The WASI layer implements a complete, non-blocking, network stack based on the WasmEdge API, allowing developers to run a full application in WASM. While we are currently using the WasmEdge API, we are also looking at implementing WASIX to provide wider compatibility with the WebAssembly ecosystem.
The Timecraft WASI layer is currently fully compatible with Go 1.21 (to be released later this month) and Python 3.11. Note that Python Asyncio is also supported.
Decentralized scheduler
Timecraft ships with a built-in decentralized orchestrator enabling durable execution at scale. The orchestrator is still in active development but fully functional. Developers can programatically create graph of execution of actors, Timecraft will ensure those actors go to completion not matter the infrastructure event (instance restart, network partitions, etc).
The interaction with the scheduler goes through the Timecraft SDK currently available for Golang and Python. More languages will be supported as we move forward.

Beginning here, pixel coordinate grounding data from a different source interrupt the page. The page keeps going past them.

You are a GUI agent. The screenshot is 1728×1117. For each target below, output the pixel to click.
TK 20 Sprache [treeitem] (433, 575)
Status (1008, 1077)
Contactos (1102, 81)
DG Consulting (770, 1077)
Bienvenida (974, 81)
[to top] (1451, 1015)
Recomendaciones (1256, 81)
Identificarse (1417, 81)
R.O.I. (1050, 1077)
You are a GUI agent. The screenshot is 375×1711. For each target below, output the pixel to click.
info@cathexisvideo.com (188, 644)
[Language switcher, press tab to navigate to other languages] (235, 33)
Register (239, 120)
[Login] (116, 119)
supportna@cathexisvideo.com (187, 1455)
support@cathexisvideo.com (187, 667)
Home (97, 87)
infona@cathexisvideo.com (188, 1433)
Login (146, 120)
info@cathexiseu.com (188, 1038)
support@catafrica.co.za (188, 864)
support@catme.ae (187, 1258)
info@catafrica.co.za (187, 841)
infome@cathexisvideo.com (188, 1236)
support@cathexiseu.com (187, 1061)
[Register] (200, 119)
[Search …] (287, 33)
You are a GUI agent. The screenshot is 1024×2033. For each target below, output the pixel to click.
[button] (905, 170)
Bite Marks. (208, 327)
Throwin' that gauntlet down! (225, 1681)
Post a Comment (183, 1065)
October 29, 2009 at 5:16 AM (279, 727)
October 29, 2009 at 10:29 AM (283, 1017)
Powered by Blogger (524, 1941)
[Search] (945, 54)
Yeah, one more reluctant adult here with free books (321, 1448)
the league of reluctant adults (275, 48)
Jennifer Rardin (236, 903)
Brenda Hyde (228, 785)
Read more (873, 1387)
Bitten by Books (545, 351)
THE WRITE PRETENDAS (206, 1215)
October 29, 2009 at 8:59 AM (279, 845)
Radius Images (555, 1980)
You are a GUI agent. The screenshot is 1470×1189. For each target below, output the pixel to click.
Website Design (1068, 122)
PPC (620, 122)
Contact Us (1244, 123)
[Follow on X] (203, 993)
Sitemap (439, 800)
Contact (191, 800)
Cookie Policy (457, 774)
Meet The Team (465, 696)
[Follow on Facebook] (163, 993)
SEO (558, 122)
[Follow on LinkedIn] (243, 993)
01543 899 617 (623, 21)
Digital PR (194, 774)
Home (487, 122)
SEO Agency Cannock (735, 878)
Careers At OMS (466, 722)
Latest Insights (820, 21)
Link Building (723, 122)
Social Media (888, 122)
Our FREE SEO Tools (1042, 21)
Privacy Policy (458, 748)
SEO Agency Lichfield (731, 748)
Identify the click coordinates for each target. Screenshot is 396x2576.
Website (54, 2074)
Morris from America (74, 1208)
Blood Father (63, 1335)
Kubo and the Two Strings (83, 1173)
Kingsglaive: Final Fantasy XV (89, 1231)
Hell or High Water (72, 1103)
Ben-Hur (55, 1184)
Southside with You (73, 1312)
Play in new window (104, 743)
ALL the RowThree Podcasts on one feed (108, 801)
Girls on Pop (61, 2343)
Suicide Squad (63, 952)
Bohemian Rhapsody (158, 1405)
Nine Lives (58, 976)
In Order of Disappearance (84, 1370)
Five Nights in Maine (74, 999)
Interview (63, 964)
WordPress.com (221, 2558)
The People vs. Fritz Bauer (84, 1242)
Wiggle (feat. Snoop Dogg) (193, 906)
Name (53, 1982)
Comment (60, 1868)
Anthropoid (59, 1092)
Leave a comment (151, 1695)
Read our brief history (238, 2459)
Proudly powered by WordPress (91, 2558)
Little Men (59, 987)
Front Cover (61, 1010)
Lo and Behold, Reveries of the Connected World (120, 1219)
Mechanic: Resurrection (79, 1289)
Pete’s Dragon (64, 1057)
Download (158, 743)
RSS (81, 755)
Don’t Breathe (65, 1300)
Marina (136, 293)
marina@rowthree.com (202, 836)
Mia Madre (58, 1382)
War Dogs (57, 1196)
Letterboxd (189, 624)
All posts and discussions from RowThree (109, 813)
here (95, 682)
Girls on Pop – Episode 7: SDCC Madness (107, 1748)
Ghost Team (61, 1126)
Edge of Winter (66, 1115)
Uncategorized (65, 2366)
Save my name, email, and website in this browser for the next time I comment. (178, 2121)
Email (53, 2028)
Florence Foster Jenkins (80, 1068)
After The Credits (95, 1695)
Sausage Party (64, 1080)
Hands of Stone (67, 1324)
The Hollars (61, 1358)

More details about the durable execution can be found in the dedicated guides: Durable execution.
Log of execution
Each Timecraft instance automatically record the entire execution of all application and actors it schedules. Coupled with the WebAssembly determinism, The Log enables the Time Machine capabilities of the system:
- Deterministic simulator
- Profiling of past executions
- Interactive debugging (coming soon)
- Telemetry injection / Execution rehydratation (coming soon)
Time Machine
The Time Machine is a core primitive of Timecraft that brings a new step function in scaling the development and operation of distributed systems. Because the recording happens at the bottom-most level of interaction between the host runtime and the guest applications, it scales with the addition of new capabilities. For example, recording all network connections at the socket layer means that we can track the network messages exchanged in any protocol. Applications using protocols that cannot yet generate high-level observability can still be executed and recorded, and capabilities can be added later on to extract value from the records.
Decoupling the recording from the high-level machinery is the architectural model that brings scalability. Instead of systems having to implement their instrumentation, the separation of concerns offered by the low-level recording capability provides a much more powerful model where extracting context from the record does not require modification of the application code, and can happen after the fact on records of past executions.
Because the capture happens on the critical path of the guest application, it must be fast. The write path of the time machine must be optimized to have the lowest possible cost. The data captured is first buffered in memory, then sent to local storage and can be synced asynchronously to an object store like S3 for long-term durability at an affordable cost.
Over time, we anticipate that the development of most operational capabilities could be built on top of Time Machines: time travel debugging through layers of services, high-level telemetry, or deterministic simulations could all be derived from the records captured from the execution of guest applications on the runtime. The possibilities span far beyond software operations and could even reach the realm of data analytics: data lakes of application records where asynchronous batch processing pipelines create views tailored to provide insight into all aspects of the products built on top of those distributed systems.
One of the main challenges of those Time Machines is facilitating access to the scale of records that it produces. Even with effective compression to minimize the storage footprint, they can geneate very large volumes of information. Developing solutions to efficiently access the gold mine of data captured in the logs is one of the responsibilities that Timecraft can fulfill on behalf of the applications it runs.